>> begin Supplied passage

Do Portal Data Aggregation 1-2.

  • We can also do multiple calculations using summarize
  • Use any function that returns a single value from one or more vectors
  • E.g., mean, max, min
  • We’ll calculate the number of individuals in each plot year combination and their average weight
size_abundance_data <- surveys |>
  group_by(plot_id, year) |>
  summarize(abundance = n(), avg_weight = mean(weight))
  • Open table
  • Why did we get NA?
  • mean(weight) returns NA when weight has missing values (NA)
  • Can fix using drop_na(weight)
size_abundance_data <- surveys |>
  drop_na(weight) |>
  group_by(plot_id, year) |>
  summarize(abundance = n(), avg_weight = mean(weight))
  • Also note the message about “grouped output”

>> end Supplied passage
>> begin Data

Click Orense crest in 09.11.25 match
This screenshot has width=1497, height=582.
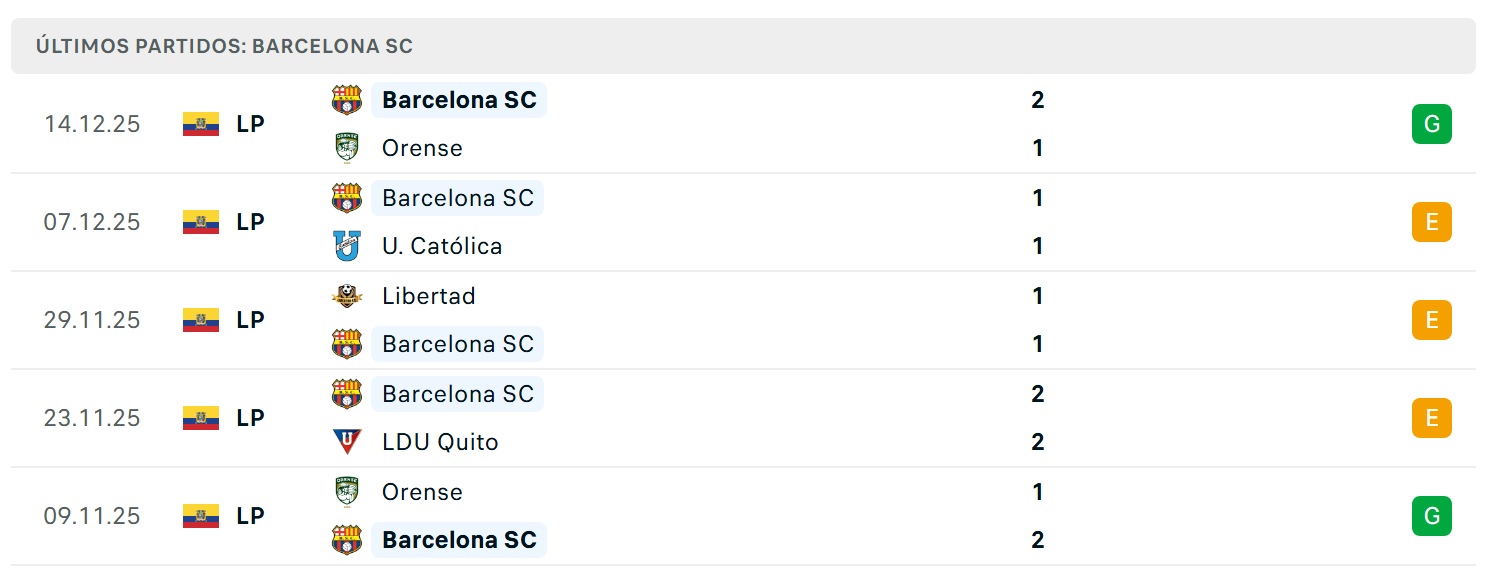click(x=346, y=492)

>> end Data

Given problem 1: According to the data aggregation notes above, what fixes the NA result when averaging weight?
Given problem 2: Continue the data aggregation notes above, picking up after their last line about the "grouped output" message.

Task answer 1: Adding drop_na(weight) before group_by.

Task answer 2:
  • It says that the resulting data frame is grouped by year
  • When we group by more than one column the resulting data frame is grouped by all but the last group
  • Can be useful in some more complicated circumstances
  • Can also make things not work if functions don’t support grouped data frames
  • To remove these groups add ungroup() to the end of the pipeline
size_abundance_data <- surveys |>
  drop_na(weight) |>
  group_by(plot_id, year) |>
  summarize(abundance = n(), avg_weight = mean(weight)) |>
  ungroup()
  • The message still prints because it happens as part of the summarize step
  • But looking at the resulting data frame
size_abundance_data
  • Shows us that the final data frame is ungrouped

Do Portal Data Aggregation 3.